# Chi-Square Goodness-of-Fit Test in SPSS Statistics

## Introduction

The chi-square goodness-of-fit test is a single-sample nonparametric test, also referred to as the one-sample goodness-of-fit test or Pearson's chi-square goodness-of-fit test. It is used to determine whether the distribution of cases (e.g., participants) in a single categorical variable (e.g., "gender", consisting of two groups: "males" and "females") follows a known or hypothesised distribution (e.g., a distribution that is "known", such as the proportion of males and females in a country; or a distribution that is "hypothesised", such as the proportion of males versus females that we anticipate voting for a particular political party in the next elections). The proportion of cases expected in each group of the categorical variable can be equal or unequal (e.g., we may anticipate an "equal" proportion of males and females voting for the Republican Party, or an "unequal" proportion, with 70% of those voting for the Republican Party being male and only 30% female).

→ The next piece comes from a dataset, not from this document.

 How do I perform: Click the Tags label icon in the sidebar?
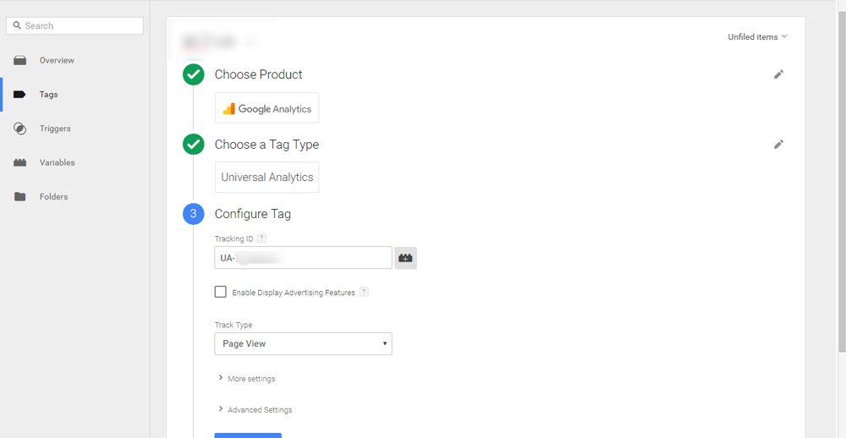coord(19,95)
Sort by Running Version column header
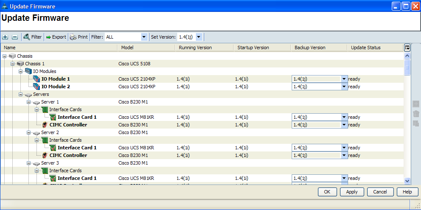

When you carry out a chi-square goodness-of-fit test, "hypothesising" whether you expect the proportion of cases in each group of your categorical variable to be "equal" or "unequal" is critical. Not only is it an important aspect of your research design, but from a practical perspective, it will determine how you carry out the chi-square goodness-of-fit test in SPSS Statistics, as well as how you interpret and write up your results.

In this "quick start" guide, we show you how to carry out a chi-square goodness-of-fit test using SPSS Statistics when you have "equal" expected proportions (e.g., you anticipated an "equal" proportion of males and females voting for the Republican Party). In addition, we explain how to interpret the results from this test. However, if you have "unequal" expected proportions (e.g., you anticipated 70% of those voting for the Republican Party being male and only 30% female), we show you how to do this in our enhanced chi-square goodness-of-fit guide (N.B., you can learn about our enhanced content on our Features: Overview page). Therefore, assuming that you would like to know the SPSS Statistics procedure and interpretation of the chi-square goodness-of-fit test when you have equal expected proportions, you first need to understand the different assumptions that your data must meet in order for a chi-square goodness-of-fit to give you a valid result. We discuss these assumptions next.

## Assumptions

When you choose to analyse your data using the chi-square goodness-of-fit test, part of the process involves checking to make sure that the data you want to analyse can actually be analysed using a chi-square goodness-of-fit test. You need to do this because it is only appropriate to use a chi-square goodness-of-fit test if your data meets four assumptions that are required for a chi-square goodness-of-fit test to give you a valid result. In practice, checking for these assumptions is a relatively simple process, only requiring you to use SPSS Statistics. Let’s take a look at these four assumptions:

• Assumption #1: One categorical variable (i.e., the variable can be dichotomous, nominal or ordinal). Examples of dichotomous variables include gender (2 groups: male or female), treatment type (2 groups: medication or no medication), educational level (2 groups: undergraduate or postgraduate) and religious (2 groups: yes or no). Examples of nominal variables include ethnicity (e.g., 3 groups: Caucasian, African American and Hispanic), and profession (e.g., 5 groups: surgeon, doctor, nurse, dentist, therapist). Examples of ordinal variables include Likert scales (e.g., a 7-point scale from "strongly agree" through to "strongly disagree"), amongst other ways of ranking categories (e.g., a 5-point scale for measuring job satisfaction, ranging from "most satisfied" to "least satisfied"; a 4-point scale determining how easy it was to navigate a new website, ranging from "very easy" to "very difficult; or a 3-point scale explaining how much a customer liked a product, ranging from "Not very much", to "It is OK", to "Yes, a lot"), and physical activity level (e.g., 4 groups: sedentary, low, moderate and high).
• Assumption #2: You should have independence of observations, which means that there is no relationship between any of the cases (e.g., participants).
• Assumption #3: The groups of the categorical variable must be mutually exclusive. For example, if the four groups of a categorical variable, Physical Activity Level, were "Sedentary", "Low", "Moderate" and "High", a case (e.g., a participant in an exercise study) could only be in one of these four groups (e.g., a participant could not be classified as having a "High" activity level and a "Low" activity level, but only one or the other).
• Assumption #4: There must be at least 5 expected frequencies in each group of your categorical variable. This is an assumption of the chi-square goodness-of-fit test and will be shown in your SPSS Statistics output when you run the test.

Therefore, before proceeding, check that your study design meets assumptions #1, #2 and #3. Assuming they do, you will now need to check that your data meets assumption #4, which you can do using SPSS Statistics. We explain how to test for assumption #4 and how to interpret the SPSS Statistics output in our enhanced chi-square goodness-of-fit guide to help you get this right. You can find out about our enhanced content as a whole on our Features: Overview page, or more specifically, learn how we help with testing assumptions on our Features: Assumptions page.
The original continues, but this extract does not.